Nicole Clifton is a Phoenix-native, a voracious reader, an Enneagram 8, a passionate advocate against injustice, and committed to being a life-long learner. Her educational background is in psychology and was a Resident Director at Grand Canyon University for 8 years. As aa RD, she loved mentoring and getting to engage with college students about a variety of topics such as embracing diversity, LGBTQ awareness, healthy relationships & boundaries, sex trafficking, body image, forgiveness, and the power of vulnerability & owning our stories. Nicole and her husband have been married for 8 years and are figuring out how to chase their dreams together. Read more about Nicole here or watch her TEDx talk here.
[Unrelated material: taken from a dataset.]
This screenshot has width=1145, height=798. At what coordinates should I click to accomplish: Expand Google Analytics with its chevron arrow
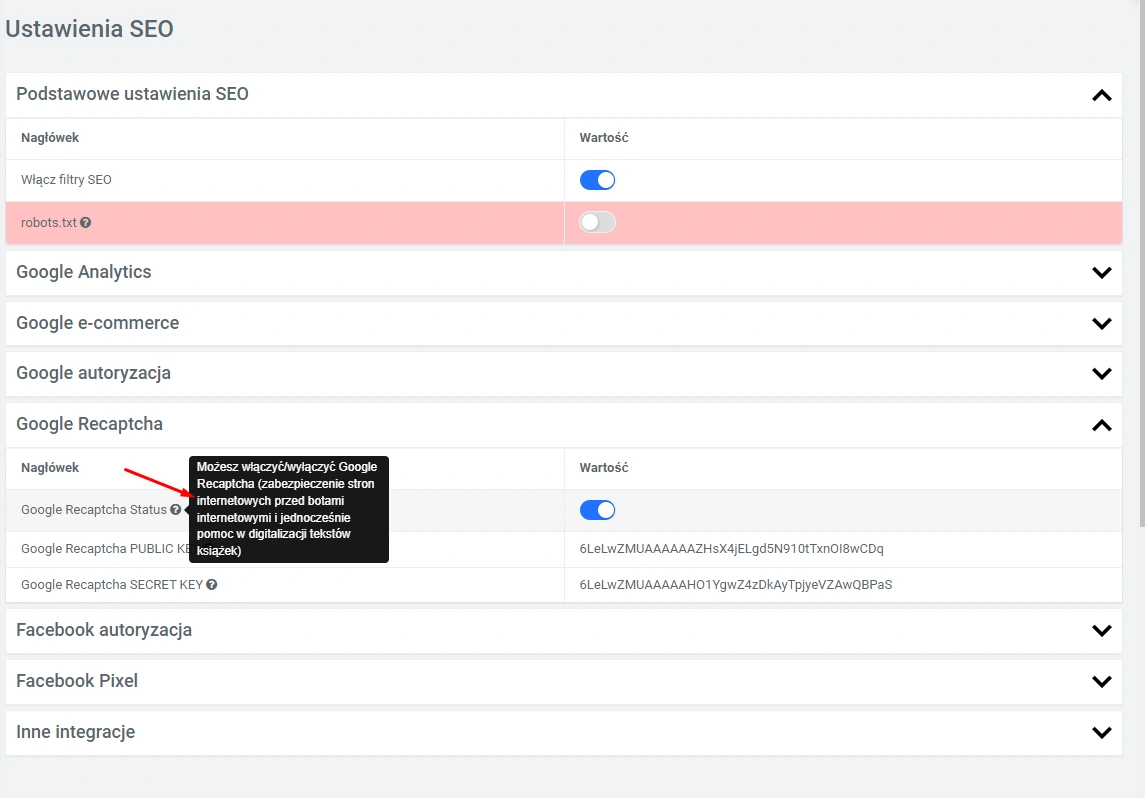click(1101, 273)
Nicole, THANK YOU, THANK YOU, THANK YOU. Your vulnerable words and understanding of shame and the havoc it wreaks give voice to my own DEEP battle with my Critical Self. That wounded place within sure knows just what to say, when to say it, and how loudly to say it in order to make sure it has my FULL attention! She has been on a real rampage recently as I take steps to transition from being a full-time mother for the past 12.5 years to re-entering a profession about which I am passionate: accompanying families who have infants and toddlers with hearing loss.
The “arrow of anger pointing at my chest” about which Andrew Peterson talks in his brilliant, life-altering song is tangible these days, and this morning I turned that arrow onto my 9yo daughter as she dallied and dawdled and resisted my every request before school. That’s what happens, isn’t it, when a vessel is filled with tumultuous muck: it ends up overflowing onto those around it. YUCK.
Thank you for this call to self-compassion, to the kindness we each deserve, to the heart of Christ for us as His beloved. Being loved in all our failure and brokenness is perhaps the hardest mountain to climb in this earthly life. Grateful I am not alone in my journey, and that others like you are bravely conquering their own version of Critical Self.
I now have about an hour to carve this hideous log from my eye and offer it into the hands of Jesus before I pick her up and repair the damage my “words of exhortation” have done to her.
As someone who has struggled with pelvic pain for 18 years and has been helping other women with the same problems as a pelvic health physical therapist, you have no idea how grateful I am to see your openness in discussing this topic on more than one occasion. Many would assume it is a rare situation, particularly those suffering in grief and sometimes shame, but it is not. Not at all. My treatment room is filled with women daily or almost daily, who often assume they are all alone in what they are experiencing. At church when the topic of sex has come up, I have tried to bring this up and been shut down. It is something that needs to be talked about. Thank you for your openness and bravery. I feel certain there are an untold number of women who read this post with tears or relief, hearing someone who understands. I am judicious in how much and with whom I share, but I find that what sometimes makes such a difference to my patients is knowing that I truly do understand because of my own life experience. I appreciate all that you wrote on that topic as well as the main topic of the post.
Don’t you wish we could just wake up each day and grab an extended relief “kindness” pill and gulp it down with a glass of cold water? It’d be so much easier! I can relate to the hard work in turning toward this young part with grace and kindness. Thanks for sharing your courageous journey!